В тот день мы с Марселлой восемь часов провели рядом, не двигаясь. Я чувствовал, как пахнет солнцем ее кожа. Мы почти не говорили, но уже потом, вернувшись во Францию, мне пришло в голову, что немного найдется людей, которые могут похвастаться тем, что провели целый день так, бок о бок, вися на двух железках над трехсотметровой пропастью, и что такое соседство сближает куда сильнее, чем годы потягивания джина с лимоном на террасах кафе. Я прижимал ее к самой скале, когда Джек осыпал нас градом обломков, свистевших в трех метрах за спиной. Каждые два часа я давал ей попить, помогал переменить позу на узком уступе, за который мы цеплялись, как жертвы кораблекрушения. Я был пажом Прекрасной Дамы, пока ее рыцарь, такой же ненормальный, ищет над нашими головами зазор в стене.

– Самоубийственный спорт, – сказал я.

– Это не спорт, – сказала Марселла, – это его единственная настоящая любовь.

– Его образ жизни, – добавил я.

– Или смерти, – сказала она.

– Это искусство.

– Невроз.

– Это одно и то же.

– За второе не платят.

Когда уже в темноте Джек спустился к нам на веревке и радостно заявил, что прошел питч[9] и вбил шлямбур под страховку на сорок метров выше, Марселла крикнула ему: «Скотина», и я понял, что она вложила в это слово всю свою любовь к тому, кто, спустившись с небес, вновь чудом отодвинул на несколько часов ее неизбежный траур.

На следующий день Джек разбушевался. Марселла осталась внизу и начала собирать вещи, потому что Джек сказал, что уже вечером мы будем на вершине, спустимся ночью, и наутро можно ехать обратно. «Надо будет нажраться», – добавил он.

Выступы наверху чуть нас не сбросили. На подступах нигде не было видно слабого места. Подушка плотного камня окаймляла вершину как шляпка гриба. Джек, подобно джинну, в рискованном танце на восемь-десять метров выше хлипких страховочных крючьев, вырывая из нависающего края многочисленные рыхлые камни и изрыгая ругательства в румяный воздух, брал с боем каждый метр последних укреплений Таккакора. Он пропал из моего поля зрения. Веревка у меня в руках надолго замерла. Эхо донесло глухие удары молотка. И вдруг сумерки прорвал крик: «Вершина!»

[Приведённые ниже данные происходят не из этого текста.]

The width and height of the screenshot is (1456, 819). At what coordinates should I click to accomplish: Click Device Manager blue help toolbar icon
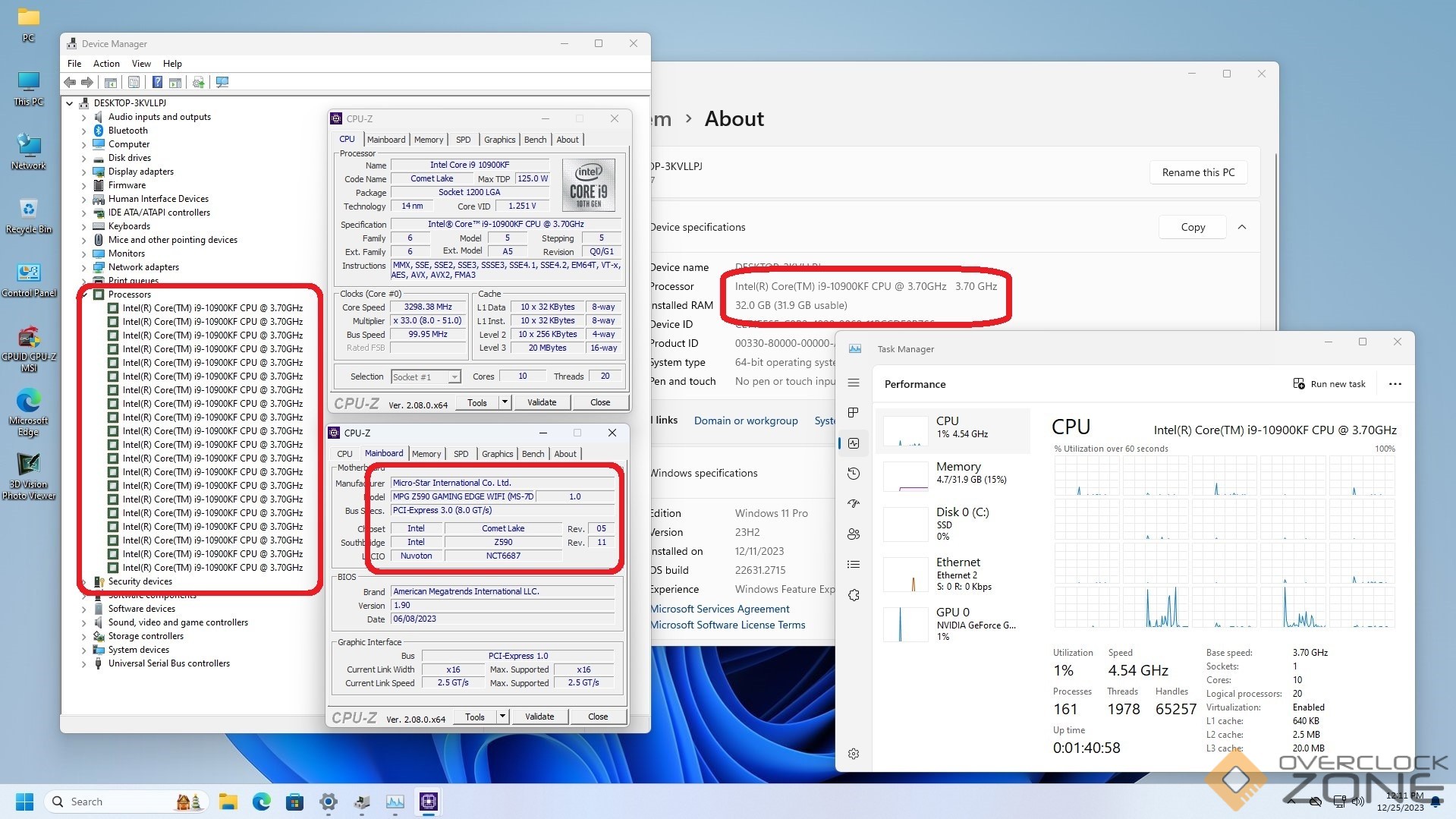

Я быстро вскарабкался к нему по веревке. Вершина представляла собой широкую плоскую площадку, чуть наклоненную к северу. Это я заметил их, влезая. Они блеснули в луче налобного фонаря. Два крючка с тонкой пластиной, изъеденные временем, скрепленные перемычкой из страшно истертой веревки торчали из щели рядом с Джеком. Возбужденный победой, слишком занятый тем, чтобы страховать меня и сматывать веревки, он не заметил их.

– Не может быть, не может быть, черт побери, не может быть.

Мы выбили крючья молотком и занялись своей точкой страховки для скоростного спуска. А потом нырнули в ночь, держась за веревки. Через пять часов мы дошли до нашего лагеря. Разбудили Марселлу и то, что она сказала Джеку, добило его еще сильнее, чем те крючья на вершине:

– И почему, милый мой Джек, не может такого быть, чтобы где-то ты оказался не первый?


Его звали Пьер Гондри. За двадцать пять лет до нас он проложил себе путь к вершине Таккакора. Он лез по северной стене, которую мы с Джеком даже не рассматривали, до того вся она была расслоена. Но в те времена лезли как камикадзе. Бросались на эти стопки тарелок, на самые шаткие склоны с верой конкистадоров. И ни один обвал не заставил бы моргнуть с испуга это малапартьенское[10] поколение альпинистов, помнивших итальянские и немецкие бомбежки на снежных вершинах Альп. Тогда восходили, умирали, а если удавалось проскочить, начинали сначала. Встретить старость на склоне по тем временам было чудом. Как-то утром Джек позвонил мне в книжный и возбужденно сказал:

– Я нашел того парня! Я знаю, кто взял Таккакор!

Он перерыл все архивы журнала «Горы и экспедиции» за 50-60-е годы и в номере за 20 июня 1957 года нашел заметку: «Первый на Ахаггаре: пик Таккакор покорен за шесть дней связкой Гондри-Арманго».


– Этот сукин сын рисковал жизнью на стопке тарелок. Пьер Гондри был тогда конченным психом.

– Гондри – это который сенатор? – спросил я.

– Ага.

– Надо с ним встретиться!

– Я потому и звоню. Он председатель Общества Памяти и Сопротивления, это на улице Тюренн, я сейчас за тобой заеду.